Segment Start: Data extracts
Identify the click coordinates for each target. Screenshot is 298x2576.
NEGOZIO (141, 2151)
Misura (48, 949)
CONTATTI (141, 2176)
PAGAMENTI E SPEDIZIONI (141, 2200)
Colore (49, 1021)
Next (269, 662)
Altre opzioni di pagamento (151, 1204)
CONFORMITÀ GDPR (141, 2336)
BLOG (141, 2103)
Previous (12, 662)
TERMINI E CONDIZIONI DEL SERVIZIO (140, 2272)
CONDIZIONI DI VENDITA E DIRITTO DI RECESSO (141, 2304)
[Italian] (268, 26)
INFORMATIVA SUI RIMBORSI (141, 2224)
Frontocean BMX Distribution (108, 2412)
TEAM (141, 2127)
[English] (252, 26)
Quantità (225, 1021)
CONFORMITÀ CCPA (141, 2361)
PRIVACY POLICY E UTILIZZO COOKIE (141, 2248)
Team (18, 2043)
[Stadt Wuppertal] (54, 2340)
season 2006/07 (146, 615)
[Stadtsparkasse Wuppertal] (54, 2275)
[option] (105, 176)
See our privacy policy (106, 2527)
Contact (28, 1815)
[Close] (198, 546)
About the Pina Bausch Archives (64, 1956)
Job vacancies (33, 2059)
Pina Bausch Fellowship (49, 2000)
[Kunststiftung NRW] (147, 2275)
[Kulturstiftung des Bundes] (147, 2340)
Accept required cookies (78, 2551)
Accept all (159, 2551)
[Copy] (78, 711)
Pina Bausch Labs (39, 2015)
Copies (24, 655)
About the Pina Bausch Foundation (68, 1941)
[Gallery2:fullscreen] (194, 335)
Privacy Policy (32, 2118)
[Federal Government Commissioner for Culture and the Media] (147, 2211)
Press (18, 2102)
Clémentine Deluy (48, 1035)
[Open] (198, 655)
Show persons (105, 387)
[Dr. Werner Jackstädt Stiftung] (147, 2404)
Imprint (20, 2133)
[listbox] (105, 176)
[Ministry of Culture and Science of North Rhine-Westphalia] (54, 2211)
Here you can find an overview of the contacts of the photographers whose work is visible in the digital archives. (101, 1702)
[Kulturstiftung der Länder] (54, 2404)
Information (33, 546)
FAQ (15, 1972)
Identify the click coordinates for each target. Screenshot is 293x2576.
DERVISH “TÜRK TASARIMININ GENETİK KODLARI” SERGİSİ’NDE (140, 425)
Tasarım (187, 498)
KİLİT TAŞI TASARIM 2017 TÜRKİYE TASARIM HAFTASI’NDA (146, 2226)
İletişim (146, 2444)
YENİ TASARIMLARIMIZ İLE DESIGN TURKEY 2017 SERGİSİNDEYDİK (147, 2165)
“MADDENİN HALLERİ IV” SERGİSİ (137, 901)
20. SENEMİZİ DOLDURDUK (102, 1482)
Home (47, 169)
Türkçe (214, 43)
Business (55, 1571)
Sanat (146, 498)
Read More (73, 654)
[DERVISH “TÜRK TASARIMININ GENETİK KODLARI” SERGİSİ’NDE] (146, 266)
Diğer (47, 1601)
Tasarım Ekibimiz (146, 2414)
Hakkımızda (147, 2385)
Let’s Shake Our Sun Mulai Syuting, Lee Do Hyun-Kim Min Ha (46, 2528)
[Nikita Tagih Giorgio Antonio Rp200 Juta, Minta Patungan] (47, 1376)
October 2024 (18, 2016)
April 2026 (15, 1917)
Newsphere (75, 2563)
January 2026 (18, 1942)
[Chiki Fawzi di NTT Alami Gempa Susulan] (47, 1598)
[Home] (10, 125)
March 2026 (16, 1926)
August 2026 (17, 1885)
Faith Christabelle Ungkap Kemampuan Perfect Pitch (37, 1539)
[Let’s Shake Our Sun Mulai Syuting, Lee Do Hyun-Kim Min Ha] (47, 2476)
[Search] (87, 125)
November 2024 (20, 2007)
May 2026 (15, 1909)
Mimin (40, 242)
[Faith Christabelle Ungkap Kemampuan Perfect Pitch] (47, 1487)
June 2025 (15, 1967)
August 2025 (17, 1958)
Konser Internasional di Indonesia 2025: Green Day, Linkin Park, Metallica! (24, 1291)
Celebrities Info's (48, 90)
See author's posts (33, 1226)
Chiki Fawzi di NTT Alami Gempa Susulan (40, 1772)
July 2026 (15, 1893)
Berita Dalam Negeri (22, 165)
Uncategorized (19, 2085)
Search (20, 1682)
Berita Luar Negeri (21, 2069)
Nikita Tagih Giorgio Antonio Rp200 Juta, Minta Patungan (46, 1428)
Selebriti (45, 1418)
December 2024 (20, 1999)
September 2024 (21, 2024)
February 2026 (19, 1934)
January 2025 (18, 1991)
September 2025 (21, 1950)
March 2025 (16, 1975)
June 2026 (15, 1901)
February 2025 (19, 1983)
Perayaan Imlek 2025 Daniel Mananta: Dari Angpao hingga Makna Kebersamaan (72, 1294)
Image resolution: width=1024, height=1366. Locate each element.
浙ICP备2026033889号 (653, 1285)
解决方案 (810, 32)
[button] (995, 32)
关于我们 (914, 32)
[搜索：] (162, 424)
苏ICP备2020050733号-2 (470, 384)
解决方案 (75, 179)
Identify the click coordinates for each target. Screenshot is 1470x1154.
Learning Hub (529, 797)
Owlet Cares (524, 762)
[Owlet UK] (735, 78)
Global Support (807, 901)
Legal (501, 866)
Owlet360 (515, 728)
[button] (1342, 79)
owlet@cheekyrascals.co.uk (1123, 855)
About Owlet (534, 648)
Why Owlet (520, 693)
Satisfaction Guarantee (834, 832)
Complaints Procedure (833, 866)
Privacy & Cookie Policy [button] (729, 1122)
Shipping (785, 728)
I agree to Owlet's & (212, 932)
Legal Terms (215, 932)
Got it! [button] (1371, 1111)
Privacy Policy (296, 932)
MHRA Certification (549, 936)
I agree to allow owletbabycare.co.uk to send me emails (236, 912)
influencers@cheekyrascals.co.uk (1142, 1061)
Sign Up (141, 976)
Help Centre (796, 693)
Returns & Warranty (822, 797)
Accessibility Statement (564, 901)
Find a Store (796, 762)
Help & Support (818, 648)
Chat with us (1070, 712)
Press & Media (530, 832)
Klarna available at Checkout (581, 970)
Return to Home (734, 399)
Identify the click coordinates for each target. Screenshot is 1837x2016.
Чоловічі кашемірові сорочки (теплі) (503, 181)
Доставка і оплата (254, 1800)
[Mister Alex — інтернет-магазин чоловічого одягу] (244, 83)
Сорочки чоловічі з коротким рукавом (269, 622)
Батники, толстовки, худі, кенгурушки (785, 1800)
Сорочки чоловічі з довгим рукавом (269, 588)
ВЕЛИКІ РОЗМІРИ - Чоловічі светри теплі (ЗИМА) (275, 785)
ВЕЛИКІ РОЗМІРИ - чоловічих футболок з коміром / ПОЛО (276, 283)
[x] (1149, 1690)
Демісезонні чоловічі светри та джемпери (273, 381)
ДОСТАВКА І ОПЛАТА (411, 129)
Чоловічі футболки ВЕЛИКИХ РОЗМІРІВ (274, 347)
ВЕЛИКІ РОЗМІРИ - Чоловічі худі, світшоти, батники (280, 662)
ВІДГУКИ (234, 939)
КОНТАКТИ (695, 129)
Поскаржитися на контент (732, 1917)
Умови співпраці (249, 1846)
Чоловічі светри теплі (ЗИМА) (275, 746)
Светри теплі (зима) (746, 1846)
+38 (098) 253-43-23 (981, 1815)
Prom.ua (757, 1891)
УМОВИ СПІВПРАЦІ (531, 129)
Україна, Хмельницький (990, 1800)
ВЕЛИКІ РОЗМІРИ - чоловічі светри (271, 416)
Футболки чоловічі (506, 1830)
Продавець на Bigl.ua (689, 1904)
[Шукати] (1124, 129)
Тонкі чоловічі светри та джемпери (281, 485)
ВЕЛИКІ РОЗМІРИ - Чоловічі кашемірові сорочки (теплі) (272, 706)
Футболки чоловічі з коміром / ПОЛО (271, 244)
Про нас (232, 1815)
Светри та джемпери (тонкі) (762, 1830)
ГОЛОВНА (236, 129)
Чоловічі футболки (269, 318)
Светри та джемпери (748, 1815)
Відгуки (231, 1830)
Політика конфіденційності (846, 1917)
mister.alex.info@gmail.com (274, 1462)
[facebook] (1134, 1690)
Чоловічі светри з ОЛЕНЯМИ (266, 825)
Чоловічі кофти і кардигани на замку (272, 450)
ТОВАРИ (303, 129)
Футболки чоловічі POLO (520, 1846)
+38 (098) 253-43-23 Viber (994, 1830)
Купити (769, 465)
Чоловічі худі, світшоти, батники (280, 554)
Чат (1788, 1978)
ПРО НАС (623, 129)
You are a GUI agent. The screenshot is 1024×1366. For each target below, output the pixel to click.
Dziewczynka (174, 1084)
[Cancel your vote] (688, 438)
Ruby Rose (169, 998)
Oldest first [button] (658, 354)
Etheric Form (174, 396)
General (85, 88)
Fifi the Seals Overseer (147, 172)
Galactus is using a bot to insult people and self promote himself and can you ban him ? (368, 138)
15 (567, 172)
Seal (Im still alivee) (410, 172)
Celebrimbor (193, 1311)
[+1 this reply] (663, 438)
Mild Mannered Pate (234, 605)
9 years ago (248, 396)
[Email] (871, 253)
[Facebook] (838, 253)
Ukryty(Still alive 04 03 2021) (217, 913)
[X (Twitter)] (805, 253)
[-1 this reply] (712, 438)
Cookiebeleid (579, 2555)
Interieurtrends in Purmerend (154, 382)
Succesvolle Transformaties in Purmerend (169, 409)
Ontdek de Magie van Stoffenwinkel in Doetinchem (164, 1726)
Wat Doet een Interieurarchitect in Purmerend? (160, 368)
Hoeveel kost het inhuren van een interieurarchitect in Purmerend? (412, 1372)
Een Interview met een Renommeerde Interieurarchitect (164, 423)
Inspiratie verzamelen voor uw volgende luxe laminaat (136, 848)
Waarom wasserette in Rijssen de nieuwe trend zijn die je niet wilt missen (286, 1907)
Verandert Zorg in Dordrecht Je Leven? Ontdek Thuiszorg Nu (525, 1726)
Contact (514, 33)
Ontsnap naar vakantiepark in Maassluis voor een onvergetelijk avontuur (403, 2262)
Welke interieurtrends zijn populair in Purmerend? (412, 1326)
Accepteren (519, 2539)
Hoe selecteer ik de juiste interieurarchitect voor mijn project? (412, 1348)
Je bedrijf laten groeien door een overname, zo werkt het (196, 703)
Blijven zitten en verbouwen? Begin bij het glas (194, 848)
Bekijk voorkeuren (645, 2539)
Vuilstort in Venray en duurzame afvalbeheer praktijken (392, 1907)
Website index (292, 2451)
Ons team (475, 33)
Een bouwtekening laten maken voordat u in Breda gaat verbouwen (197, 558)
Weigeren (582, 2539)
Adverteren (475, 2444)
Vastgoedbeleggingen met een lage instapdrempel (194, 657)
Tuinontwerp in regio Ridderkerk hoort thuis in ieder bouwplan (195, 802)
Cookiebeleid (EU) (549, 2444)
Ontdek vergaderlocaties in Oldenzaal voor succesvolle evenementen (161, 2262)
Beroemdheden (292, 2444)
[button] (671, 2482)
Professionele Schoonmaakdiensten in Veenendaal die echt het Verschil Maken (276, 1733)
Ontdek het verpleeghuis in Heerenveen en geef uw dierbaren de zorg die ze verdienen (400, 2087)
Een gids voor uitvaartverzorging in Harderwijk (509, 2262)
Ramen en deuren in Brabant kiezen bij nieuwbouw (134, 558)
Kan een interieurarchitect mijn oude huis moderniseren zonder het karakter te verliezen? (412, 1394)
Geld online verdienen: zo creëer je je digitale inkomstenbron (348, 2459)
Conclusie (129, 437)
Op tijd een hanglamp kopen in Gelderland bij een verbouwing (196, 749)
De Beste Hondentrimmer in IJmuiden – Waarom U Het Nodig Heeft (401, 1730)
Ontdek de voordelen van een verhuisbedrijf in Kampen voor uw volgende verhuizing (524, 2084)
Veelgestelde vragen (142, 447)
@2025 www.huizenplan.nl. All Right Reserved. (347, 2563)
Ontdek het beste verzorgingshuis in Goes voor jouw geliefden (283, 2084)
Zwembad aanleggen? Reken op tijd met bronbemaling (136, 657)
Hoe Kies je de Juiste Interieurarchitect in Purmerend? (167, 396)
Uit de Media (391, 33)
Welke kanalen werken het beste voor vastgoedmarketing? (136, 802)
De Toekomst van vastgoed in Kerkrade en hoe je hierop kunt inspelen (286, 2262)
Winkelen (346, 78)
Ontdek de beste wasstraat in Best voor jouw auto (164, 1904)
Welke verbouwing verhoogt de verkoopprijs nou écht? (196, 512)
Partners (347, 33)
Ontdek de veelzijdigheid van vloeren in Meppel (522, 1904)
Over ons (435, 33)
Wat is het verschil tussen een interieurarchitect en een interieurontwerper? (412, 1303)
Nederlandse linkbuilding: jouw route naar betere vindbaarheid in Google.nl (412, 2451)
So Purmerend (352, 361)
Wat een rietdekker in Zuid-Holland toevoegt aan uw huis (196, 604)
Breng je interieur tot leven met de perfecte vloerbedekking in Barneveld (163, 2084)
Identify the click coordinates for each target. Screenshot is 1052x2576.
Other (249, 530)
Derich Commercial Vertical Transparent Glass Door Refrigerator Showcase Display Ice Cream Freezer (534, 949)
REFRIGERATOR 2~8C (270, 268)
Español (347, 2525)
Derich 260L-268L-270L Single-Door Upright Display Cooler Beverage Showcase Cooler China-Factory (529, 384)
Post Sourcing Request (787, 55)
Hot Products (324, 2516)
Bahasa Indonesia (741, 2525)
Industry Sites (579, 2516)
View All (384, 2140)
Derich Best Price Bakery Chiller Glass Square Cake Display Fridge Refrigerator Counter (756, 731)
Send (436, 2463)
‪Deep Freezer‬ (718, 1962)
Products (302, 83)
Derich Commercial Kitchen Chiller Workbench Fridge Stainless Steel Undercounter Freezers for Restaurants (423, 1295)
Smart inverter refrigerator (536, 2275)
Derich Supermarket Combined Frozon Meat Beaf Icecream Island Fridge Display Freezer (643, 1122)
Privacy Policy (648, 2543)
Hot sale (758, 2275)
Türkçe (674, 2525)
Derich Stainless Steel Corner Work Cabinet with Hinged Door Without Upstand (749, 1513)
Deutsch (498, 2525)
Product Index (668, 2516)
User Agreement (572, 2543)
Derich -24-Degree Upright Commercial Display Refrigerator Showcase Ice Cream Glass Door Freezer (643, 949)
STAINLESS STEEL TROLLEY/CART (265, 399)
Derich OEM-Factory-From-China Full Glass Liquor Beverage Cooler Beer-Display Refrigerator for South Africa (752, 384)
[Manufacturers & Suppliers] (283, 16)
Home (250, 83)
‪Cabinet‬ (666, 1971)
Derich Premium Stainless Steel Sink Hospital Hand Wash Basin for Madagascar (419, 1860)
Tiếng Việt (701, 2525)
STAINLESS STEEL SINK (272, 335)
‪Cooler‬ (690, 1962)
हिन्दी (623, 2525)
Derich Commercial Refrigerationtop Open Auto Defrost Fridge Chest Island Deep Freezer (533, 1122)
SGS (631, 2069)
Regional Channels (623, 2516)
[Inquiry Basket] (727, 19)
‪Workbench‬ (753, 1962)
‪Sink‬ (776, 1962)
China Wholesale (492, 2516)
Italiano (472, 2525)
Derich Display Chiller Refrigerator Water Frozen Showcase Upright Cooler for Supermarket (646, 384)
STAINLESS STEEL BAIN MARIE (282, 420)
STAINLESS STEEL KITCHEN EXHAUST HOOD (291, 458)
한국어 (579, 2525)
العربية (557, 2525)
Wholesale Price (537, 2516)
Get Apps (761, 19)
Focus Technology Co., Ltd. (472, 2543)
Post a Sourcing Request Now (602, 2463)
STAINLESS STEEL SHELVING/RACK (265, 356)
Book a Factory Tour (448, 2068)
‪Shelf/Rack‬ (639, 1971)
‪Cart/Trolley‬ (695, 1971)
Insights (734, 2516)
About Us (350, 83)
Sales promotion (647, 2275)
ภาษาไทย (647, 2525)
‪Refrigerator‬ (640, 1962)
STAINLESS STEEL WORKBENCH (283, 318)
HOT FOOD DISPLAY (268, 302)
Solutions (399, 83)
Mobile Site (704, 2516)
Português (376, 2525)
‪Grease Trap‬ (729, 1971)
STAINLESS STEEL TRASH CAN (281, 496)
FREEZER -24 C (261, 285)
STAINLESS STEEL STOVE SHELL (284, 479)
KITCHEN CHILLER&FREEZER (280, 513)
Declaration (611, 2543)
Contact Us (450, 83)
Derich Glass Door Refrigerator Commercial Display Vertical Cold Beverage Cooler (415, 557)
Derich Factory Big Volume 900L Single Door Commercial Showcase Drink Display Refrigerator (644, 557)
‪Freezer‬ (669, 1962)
Segment End: Data extracts
▸ **What is required**
When a line in the records above contains the word "кашемірові", copy it.

▸ **Completed exercise**
Чоловічі кашемірові сорочки (теплі) (503, 181)
ВЕЛИКІ РОЗМІРИ - Чоловічі кашемірові сорочки (теплі) (272, 706)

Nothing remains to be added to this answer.